Normalmente, los estudios sobre las utopías se circunscriben al ámbito filosófico, lo cual no sólo me parece un reduccionismo de concepto y método, sino que ofrece una imagen distorsionada, pues al enjuiciar las utopías exclusivamente desde el campo teórico de la filosofía la conclusión que se extrae es que casi todas fueron una especie de Jauja o de Disneyland para adultos, donde llevar una pulsera en la muñeca daba derecho a barra libre de felicidad. Quiero destacar que he cribado lo que yo considero utopías, es decir, un elenco de elaboraciones intelectuales, regímenes políticos, proyectos religiosos o movimientos sociales que no pasaron del papel a la realidad. Cada una de las sociedades ideales vistas en este libro se contextualiza necesariamente en un momento histórico, pues desconectarlas del periodo en el que fueron concebidas es un dislate, un disparate monumental. Además, como lo encuentro algo fundamental, echo mano de la historia de las mentalidades para comprender las motivaciones de los intelectuales y políticos que concibieron dichas utopías o fueron sus parteras, así como de las masas populares que las acogieron como maná caído del cielo, una suerte de algodón de azúcar celestial con el que el pueblo alimentó su estómago y nutrió su alma.

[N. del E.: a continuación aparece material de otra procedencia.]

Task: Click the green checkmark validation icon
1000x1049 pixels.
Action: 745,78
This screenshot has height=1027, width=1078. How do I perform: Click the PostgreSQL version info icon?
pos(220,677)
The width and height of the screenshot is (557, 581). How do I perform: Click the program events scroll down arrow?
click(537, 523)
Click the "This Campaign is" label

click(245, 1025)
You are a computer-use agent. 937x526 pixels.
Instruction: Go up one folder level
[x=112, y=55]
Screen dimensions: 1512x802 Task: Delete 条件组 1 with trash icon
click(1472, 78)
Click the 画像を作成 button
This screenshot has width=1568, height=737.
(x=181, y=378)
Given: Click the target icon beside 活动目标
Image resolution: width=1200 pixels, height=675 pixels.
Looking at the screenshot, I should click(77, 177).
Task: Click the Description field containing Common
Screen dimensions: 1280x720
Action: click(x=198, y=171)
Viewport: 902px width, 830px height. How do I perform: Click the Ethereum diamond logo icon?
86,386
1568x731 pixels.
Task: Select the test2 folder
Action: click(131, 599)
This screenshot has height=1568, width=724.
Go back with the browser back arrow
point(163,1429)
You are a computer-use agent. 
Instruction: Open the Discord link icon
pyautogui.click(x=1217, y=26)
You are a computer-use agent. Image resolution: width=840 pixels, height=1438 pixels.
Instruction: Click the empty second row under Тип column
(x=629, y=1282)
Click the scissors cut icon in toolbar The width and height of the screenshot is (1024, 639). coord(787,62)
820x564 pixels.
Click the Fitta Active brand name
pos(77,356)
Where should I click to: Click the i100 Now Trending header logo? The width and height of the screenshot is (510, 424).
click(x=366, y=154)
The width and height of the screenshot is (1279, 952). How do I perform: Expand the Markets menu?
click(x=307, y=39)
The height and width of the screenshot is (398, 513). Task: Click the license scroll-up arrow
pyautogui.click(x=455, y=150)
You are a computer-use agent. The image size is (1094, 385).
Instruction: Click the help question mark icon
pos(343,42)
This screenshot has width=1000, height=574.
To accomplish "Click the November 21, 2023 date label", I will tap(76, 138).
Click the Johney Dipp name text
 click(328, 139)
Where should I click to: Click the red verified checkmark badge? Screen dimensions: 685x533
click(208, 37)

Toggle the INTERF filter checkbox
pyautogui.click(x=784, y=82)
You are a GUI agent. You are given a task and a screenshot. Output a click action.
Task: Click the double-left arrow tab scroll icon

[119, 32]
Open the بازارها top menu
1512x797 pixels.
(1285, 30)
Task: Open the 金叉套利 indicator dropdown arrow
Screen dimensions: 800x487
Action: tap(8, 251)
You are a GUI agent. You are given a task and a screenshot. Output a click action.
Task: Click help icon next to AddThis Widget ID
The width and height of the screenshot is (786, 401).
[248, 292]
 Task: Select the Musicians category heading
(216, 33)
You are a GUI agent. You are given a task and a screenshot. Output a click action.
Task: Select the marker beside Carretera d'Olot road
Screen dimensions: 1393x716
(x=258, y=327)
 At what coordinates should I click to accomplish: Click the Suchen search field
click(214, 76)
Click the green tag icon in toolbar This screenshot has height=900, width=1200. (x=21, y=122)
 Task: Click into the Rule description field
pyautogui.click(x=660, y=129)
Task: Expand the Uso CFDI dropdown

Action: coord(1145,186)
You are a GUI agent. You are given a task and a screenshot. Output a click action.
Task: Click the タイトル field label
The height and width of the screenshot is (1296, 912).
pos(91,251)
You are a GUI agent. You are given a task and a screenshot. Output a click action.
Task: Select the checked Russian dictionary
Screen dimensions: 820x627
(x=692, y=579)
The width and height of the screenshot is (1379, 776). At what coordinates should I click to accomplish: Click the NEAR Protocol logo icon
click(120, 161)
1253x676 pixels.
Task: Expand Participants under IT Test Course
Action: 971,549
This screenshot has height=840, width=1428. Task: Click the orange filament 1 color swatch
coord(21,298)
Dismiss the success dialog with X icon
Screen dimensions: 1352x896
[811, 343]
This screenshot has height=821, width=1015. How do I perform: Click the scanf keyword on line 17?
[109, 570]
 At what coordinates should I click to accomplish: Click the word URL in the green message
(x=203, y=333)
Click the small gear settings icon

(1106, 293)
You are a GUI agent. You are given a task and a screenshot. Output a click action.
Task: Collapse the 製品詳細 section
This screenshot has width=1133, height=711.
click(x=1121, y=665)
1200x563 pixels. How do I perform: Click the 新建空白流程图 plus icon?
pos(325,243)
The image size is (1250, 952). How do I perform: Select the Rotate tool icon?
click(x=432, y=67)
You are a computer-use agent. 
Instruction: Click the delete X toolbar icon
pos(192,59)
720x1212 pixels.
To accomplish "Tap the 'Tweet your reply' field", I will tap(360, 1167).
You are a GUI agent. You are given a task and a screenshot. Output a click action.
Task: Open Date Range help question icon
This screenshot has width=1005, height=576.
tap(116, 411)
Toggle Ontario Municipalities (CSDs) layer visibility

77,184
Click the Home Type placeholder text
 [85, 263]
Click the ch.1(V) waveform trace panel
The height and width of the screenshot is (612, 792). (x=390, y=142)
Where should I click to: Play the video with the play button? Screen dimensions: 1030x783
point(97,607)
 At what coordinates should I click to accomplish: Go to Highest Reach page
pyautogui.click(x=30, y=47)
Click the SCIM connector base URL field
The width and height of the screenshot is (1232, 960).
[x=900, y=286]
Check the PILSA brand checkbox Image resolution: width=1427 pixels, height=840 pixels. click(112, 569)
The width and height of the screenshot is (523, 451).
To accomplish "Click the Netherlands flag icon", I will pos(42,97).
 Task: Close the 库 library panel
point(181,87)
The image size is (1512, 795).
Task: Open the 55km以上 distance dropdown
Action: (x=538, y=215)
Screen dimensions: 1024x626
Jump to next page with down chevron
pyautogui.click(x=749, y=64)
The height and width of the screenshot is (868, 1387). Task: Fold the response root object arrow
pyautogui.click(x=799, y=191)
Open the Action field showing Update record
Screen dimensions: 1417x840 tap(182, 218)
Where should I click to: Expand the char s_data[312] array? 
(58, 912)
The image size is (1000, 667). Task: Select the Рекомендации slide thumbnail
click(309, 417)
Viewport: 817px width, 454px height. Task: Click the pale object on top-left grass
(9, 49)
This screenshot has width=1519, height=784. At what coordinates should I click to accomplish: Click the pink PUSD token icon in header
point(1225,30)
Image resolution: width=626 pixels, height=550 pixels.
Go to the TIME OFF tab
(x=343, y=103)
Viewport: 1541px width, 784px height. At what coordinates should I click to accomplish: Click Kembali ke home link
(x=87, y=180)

Mi visión de las utopías, por consiguiente, la tomo de las humanidades, la hago desde una perspectiva hecha con aportes de historia, filosofía, arte, literatura, cine y música. Mis reflexiones nacen de lo que he vivido, leído y visto, pues cada uno de nosotros es un balance ponderado de todo ello.
En beneficio del interés del lector (porque para un buen lector el aburrimiento es un delito de lesa majestad y un pecado mortal), he optado por escoger sólo los diseños teóricos más trascendentales (utopías literarias hubo a gogó en los siglos XVII y XVIII) y he priorizado aquellas utopías que llegaron a crearse o estuvieron en trance de hacerlo en algún momento de la historia. La mayoría de las sociedades idílicas que se construyeron superan la capacidad imaginativa de un novelista o de un guionista de Hollywood, por muy dotados que estén para la inventiva. En este caso, que la realidad supera a la ficción no es una frase hecha, sino una evidencia, algo que no admite discusión.
Este libro me ha rondado durante casi treinta años, como una historia de amor imposible. Ni él daba el paso ni yo me atrevía a darlo, porque no me veía preparado, hasta que, de común acuerdo, llegó el momento de encontrarnos, convivir y confirmar que la larga espera había merecido la pena. El fogonazo de la idea surgió en mis años universitarios, pero he tenido que leer cerros de libros, conversar sin que importunasen los relojes con amigos que han fagocitado bibliotecas y, sobre todo, meditar hasta tener una opinión fundamentada y escribirla con la mayor galanura de la que soy capaz. La vida es el mejor decantador para que un escritor alcance una voz narrativa propia.
Esta es la historia de adánicos paraísos terrenales que terminaron convirtiéndose en tierra de dráculas.